Text shown:
>>
My failure to pick up the meaning of wording on an income tax form caused me some trouble recently.
Yo may recall that I couldn't figure out how to record a $69 long-term capital gain that was my portion of a partnership profit on the sale of a farm. c
The partnership's accountant filed with IRS a Schedule K that showed how much of the gain was allocated to each partner. Each partner's copy of Schedule K told him to report his gain on Form 4797. But Form 4797 said, "For partnership returns, enter this amount on Schedule K." So I met myself coming back.
Form 4797 also gives instructions for "all except partnership returns," but I ignored them. I was reporting a gain made from a partnership.
Thanks to Albert C. (Ace) Burley of Alexandria, Morton Raff of Chevy Chase and Richard F. Snyder of Springfield, I now know better. I should not have followed the instructions for partnerships; I should have followed the instructions for "all except partnerships" because I am not a partnership, I am an individual trying to pay the tax I owe on a profit made by a partnership.
Fortunately, our CPA sterred me in the right direction when he told me to report the $69 with my other capital gains and losses, so perhaps I will again escape being sentenced to prison for tax fraud. Nevertheless, I think the episode tends to corroborate what millions of Americans have been saying for many years: Congress has given us tax laws that are so complicated that even congressmen do not understand them and cannot spell out precisely what they require of us.
<<
Records:
>>
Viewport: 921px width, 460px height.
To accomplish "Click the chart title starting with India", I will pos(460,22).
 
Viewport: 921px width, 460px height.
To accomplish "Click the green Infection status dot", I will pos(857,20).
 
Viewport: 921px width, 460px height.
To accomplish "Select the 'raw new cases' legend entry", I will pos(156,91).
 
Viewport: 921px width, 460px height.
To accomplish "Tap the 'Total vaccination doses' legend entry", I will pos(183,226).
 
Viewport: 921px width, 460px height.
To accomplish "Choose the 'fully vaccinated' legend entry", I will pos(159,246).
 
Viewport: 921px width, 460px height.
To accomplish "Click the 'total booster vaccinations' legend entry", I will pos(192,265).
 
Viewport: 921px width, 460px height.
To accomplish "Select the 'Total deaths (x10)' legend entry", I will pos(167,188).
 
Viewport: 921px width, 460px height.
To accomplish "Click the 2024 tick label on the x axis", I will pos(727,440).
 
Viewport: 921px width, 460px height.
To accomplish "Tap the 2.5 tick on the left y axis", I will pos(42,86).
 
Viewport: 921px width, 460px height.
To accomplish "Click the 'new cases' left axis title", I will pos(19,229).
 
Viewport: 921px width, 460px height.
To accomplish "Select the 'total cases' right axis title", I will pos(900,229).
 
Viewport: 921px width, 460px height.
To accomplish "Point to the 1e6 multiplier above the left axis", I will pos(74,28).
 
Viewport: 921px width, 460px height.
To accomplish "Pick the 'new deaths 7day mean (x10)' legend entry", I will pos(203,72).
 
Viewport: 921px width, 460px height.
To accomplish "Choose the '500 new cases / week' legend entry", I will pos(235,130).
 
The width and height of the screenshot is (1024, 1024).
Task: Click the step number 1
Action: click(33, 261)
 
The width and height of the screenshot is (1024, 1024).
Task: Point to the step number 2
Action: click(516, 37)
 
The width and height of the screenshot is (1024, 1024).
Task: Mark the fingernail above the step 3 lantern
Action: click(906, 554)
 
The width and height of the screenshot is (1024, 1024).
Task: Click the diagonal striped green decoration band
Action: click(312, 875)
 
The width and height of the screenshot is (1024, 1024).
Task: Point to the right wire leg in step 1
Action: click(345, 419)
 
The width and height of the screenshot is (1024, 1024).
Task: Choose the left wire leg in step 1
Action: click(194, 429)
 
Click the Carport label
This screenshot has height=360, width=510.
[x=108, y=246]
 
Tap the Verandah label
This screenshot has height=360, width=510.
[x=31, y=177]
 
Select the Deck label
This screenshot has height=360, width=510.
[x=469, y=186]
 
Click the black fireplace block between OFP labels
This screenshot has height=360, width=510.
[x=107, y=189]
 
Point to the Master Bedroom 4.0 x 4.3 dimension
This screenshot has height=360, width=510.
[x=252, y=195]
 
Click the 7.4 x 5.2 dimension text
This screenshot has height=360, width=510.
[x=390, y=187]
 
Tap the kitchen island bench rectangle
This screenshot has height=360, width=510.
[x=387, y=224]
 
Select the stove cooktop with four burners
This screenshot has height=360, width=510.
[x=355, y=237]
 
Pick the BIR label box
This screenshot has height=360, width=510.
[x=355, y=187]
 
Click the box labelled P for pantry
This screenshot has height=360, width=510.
<<
Exercises to complete:
[a] Answer these questions from the tax-form column, each on its own line:
(i) How much was the long-term capital gain?
(ii) On which form did each partner's copy of Schedule K say to report the gain?
(iii) Who told the writer to report the gain with the other capital gains and losses?
[b] List every person the tax-form column names as having shown the writer which instructions to follow, with the place given for each.

Expected responses:
[a]
(i) $69
(ii) Form 4797
(iii) The writer's CPA

[b]
- Albert C. (Ace) Burley of Alexandria
- Morton Raff of Chevy Chase
- Richard F. Snyder of Springfield